Fri, 23 Dec 2011, 06:02 PM (-06:00) Creative Commons License

Sunrise 3

Your days are dull and pass uneventfully. With the days of your youth far behind you and your days of shining dreams dashed by the years, you find it hard to smile. You can’t jump for joy, because there is so little to jump over. You live your life with a cloud hanging over your head.

They see it in you—your friends, your colleagues, your family. They see the black spirit that occupies your soul. And even though you know that they see it, even though you see it in yourself, and even though you wish that it were otherwise, you are powerless against it.

Breathe in, breathe out.

You gaze out the airplane window. It is cloudy. It is winter. And the day is cold and grey.

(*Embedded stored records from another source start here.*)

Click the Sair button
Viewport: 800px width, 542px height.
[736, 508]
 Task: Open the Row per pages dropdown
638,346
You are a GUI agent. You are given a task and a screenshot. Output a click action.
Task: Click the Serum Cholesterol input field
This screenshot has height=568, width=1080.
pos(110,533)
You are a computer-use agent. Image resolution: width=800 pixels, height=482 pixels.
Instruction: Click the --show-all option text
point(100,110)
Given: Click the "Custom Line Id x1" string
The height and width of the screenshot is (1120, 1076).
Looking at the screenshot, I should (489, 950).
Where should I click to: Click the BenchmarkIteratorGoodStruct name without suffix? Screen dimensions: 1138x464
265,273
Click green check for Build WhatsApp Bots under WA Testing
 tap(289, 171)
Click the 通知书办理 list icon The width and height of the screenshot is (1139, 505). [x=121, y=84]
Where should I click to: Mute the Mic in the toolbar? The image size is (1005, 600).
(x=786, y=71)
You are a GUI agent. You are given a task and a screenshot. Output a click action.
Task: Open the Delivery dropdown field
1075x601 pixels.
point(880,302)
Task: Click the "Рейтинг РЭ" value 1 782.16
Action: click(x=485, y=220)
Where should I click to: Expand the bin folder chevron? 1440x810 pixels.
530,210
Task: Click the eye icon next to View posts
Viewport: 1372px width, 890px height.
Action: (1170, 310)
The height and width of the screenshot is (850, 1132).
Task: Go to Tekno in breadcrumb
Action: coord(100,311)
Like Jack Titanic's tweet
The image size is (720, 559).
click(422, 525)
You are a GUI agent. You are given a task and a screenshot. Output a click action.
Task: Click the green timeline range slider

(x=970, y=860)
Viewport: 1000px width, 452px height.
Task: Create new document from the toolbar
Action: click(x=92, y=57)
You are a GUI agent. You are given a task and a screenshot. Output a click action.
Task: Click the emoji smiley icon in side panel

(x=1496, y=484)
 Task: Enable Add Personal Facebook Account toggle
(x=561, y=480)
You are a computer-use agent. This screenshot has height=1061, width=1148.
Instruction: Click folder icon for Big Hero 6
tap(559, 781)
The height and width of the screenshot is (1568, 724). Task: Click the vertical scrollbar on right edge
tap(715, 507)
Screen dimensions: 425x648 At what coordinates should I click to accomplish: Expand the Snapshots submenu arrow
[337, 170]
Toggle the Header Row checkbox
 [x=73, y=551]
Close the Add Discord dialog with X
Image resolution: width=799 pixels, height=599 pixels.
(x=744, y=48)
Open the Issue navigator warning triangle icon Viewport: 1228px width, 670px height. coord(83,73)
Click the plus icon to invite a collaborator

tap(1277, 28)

But the airplane doesn’t care, and the pilot doesn’t care, and the clouds outside don’t care, because this is just another morning, and even though it is a grim, dreary day, the sun is out there somewhere for someone who is smiling just because of it.

The plane breaks thru the clouds. White wisps flash over the wings. A blue sky blazes overhead. And the rising morning sun shines in your eyes. It makes you squint. It makes you think. And it finally—finally—makes you smile.

Sunrise: Exercise #2

Fri, 23 Dec 2011, 05:26 PM (-06:00) Creative Commons License

Sunrise 2

“What’s that?” the boy asked his father.

There was a tremble in his voice. The jet was roaring, and their seats where shaking as they raced down the runway.

“We’re taking off,” his dad said, nodding to the window. “Watch.”

The boy turned and put his nose to the window.

White lines on the runway raced by. And then the airport terminal. And then other jets on the tarmac. And trucks with big tanks on the back. And then their plane pitched upward.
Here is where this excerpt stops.